O uso de cigarros eletrônicos aumenta em três vezes mais a chance de buscar outros produtos com nicotina, aumenta o risco de uso de outras drogas, há vários relatos de explosões por superaquecimento da bateria, risco de intoxicação, principalmente por crianças, pelo contato com o líquido. Os ingredientes dos cigarros eletrônicos não são rotulados, por isso não está claro o que contém. O comércio não regulamentado no Brasil expõe os usuários a fornecedores de produtos de origem duvidosa.
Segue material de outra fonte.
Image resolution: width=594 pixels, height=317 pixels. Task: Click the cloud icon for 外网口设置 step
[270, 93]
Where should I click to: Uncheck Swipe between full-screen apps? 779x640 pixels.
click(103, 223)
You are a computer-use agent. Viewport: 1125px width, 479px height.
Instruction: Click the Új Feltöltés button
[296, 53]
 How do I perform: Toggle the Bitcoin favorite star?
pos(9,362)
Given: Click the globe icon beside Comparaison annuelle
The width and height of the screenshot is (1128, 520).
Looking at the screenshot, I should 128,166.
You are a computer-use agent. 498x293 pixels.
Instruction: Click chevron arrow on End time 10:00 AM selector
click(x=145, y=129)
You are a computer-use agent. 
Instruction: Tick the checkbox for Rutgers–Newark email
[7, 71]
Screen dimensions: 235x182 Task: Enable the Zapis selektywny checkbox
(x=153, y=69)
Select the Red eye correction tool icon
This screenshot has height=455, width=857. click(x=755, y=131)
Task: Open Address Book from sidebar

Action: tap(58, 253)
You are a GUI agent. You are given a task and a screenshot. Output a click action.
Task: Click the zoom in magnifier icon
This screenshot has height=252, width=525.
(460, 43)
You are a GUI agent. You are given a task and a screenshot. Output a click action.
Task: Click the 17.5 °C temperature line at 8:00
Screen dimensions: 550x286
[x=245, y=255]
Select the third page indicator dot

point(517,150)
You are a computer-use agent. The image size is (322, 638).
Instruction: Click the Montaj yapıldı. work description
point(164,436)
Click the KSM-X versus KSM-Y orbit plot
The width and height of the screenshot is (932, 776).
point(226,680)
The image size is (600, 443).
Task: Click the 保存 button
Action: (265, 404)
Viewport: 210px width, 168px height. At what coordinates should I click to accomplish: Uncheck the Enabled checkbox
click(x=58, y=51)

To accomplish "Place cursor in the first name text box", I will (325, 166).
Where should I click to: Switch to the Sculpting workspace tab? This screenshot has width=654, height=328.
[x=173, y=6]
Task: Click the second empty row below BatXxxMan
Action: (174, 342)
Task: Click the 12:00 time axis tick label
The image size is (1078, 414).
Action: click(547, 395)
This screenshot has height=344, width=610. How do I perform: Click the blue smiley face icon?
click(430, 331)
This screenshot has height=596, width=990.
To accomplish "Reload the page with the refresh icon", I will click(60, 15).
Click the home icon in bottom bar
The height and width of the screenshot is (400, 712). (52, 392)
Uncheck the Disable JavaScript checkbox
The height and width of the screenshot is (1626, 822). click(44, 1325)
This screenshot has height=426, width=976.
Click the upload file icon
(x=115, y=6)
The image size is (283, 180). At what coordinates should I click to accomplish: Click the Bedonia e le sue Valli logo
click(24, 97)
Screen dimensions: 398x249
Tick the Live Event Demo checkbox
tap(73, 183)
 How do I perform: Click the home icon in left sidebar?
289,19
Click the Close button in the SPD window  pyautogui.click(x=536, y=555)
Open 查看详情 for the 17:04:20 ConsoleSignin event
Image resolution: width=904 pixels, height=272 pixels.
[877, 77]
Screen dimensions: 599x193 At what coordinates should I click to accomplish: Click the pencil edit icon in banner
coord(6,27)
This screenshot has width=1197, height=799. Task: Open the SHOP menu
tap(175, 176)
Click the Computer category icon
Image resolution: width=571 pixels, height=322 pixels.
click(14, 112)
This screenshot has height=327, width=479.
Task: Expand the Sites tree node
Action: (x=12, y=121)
Como podemos perceber os cigarros eletrônicos podem ser muito prejudiciais à saúde, não ajudam a parar de fumar pois geralmente os usuários trocam um vício pelo outro. Os vapes podem ser ainda piores que os cigarros comuns, com maior risco de dependência, por serem socialmente mais aceitáveis, atraem usuários cada vez mais jovens, expondo esse grupo ao risco de dependência da nicotina em idade precoce. Os riscos a longo prazo do uso de cigarros eletrônicos não são totalmente conhecidos, mas as evidências apontam para aumento de risco de doenças cardíacas, pulmonares e cânceres. Existem ferramentas com eficácia cientificamente comprovadas para ajudar as pessoas a parar de fumar e o uso desses dispositivo para essa finalidade é totalmente desaconselhável pelas sociedades médicas.

Fica aqui o alerta para esse novo perigo disfarçado em um dispositivo que atrai adeptos pela aparência descolada, moderna, hi-tech mas que esconde riscos enormes a saúde e representa um retrocesso gigantesco na luta contra o risco do uso de qualquer tipo de cigarro.